Special K
Official period caption. “8 December 1962. Capt. Richard A. Jones with Vietnamese Eagle Force troops he advises.”

Photo by Richard Tregaskis. From the Richard Tregaskis Collection (COLL/566) at the Archives Branch, Marine Corps History Division.
Note Capt. Jones’ weapon of choice, the humble Kulsprutepistol m/45, AKA the Carl Gustaf M/45, AKA the Swedish K.
A handy little 9mm sub gun designed by Gunnar Johansson for Swedish forces in WWII as the country’s answer to the STEN and MP40, the Swedes made something like 300,000 of them during the Cold War for issue not only to the military but also for security and police forces– with the latter even having a select-fire version to accommodate launching tear gas grenades.

Swedish UN soldier during the Congo Crisis, 1961. Photo by Åke Sandberg. Note the K gun and FN MAG at the ready.
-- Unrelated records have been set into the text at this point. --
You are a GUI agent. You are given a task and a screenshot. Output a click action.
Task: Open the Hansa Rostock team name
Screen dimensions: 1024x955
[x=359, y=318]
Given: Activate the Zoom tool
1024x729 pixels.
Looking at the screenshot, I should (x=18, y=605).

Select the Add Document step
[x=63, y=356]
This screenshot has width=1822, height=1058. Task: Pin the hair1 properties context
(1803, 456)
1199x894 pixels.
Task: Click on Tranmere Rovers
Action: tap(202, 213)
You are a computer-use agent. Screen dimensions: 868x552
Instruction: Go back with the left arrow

Swedish Terrängbil m42 KP in UN service during the Congo Crisis 1960s. Note the Swedish trooper with a Carl Gustav K gun M45 and a local gendarme with a Belgian Vigneron submachine gun
It was such a hit with American advisors in Southeast Asia in the early 1960s that S&W had to pick up domestic production of it as the S&W Model 76 after the Swedes placed it under embargo to the U.S.
Special Forces legend Capt. Larry Thorne (Lauri Törni), who died in 1965 when his CH-34 went down with a recon detachment near the Ho Chi Mein Trail when his body was recovered by a joint Finnish-American team in 1999, was able to help confirm his remains from the fact that his K gun was found at the wreck site.
Only removed from Stockholm’s inventory in 2007, it was produced legally in Egypt by Maadi in the 1960s, and in unlicensed garage-built variants in South America and the Middle East, where it is just commonly known as the Port Said…and are still seeing use in combat.